Mientras la Tate se sigue negando, el Pompidou querría celebrar sus cuarenta con otra franquicia, en Shangai, en negociación. En tres años espera abrir la de Bruselas. Las activó al cumplir los treinta, justo antes de la crisis. Aunque la de Málaga sea de acción cultural dudosa en su contexto, da buenas rentas al padre francés. Tiene otras en Metz y Abu Dabi. En paralelo, y como velitas del pastel, se “descentralizará” este 2017 en cuarenta exposiciones en Francia y más allá. Su museo de arte moderno es el mayor tras el neoyorquino, su biblioteca pública ha sumado más de 100.000 lectores y lo frecuentan entre 3,5 y 3,8 millones de visitantes anuales.
Sigo con Berger, que tanto ha enseñado a mirar el arte, a escribir sobre él, a explicarlo. Como si fuera una versión inversa e irónica del éxito del Pompidou, su programa sigue siendo el más influyente de la historia de la BBC. No porque lo reemita sino por su influjo y revulsivo al convertirse después en libro traducido a veinte idiomas. Ni siquiera lo tiene disponible en su web (Youtube sí). Hoy sería imposible, le dijo Berger hace dos meses y cuenta Will Gompertz en el obituario oficial de la casa. Lo hicieron con cuatro céntimos, en una cadena indiferente que les dejó hacer y asistió luego atónita a su boom. Desde entonces, pocas teles se arriesgan a poner en solfa ni cómo miramos ni qué miramos.

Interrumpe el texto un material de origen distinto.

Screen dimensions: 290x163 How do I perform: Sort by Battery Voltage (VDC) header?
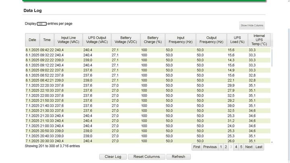pyautogui.click(x=126, y=40)
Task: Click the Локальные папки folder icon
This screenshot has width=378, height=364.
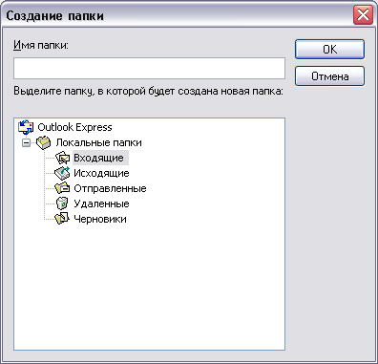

Nuestro mundo de imágenes es cada vez mayor, innavegable, bulímico, falseador, inventivo, fugaz. Los museos se han reciclado mucho desde que Modos de ver y el Pompidou emergieron. Mirar es distinguir más aún quien controla las imágenes. Conviene hacerlo, que solo se ve bien aquello que se mira a conciencia. Porque hace daño, o porque se ama.
Mercè Ibarz es escritora y profesora de la UPF.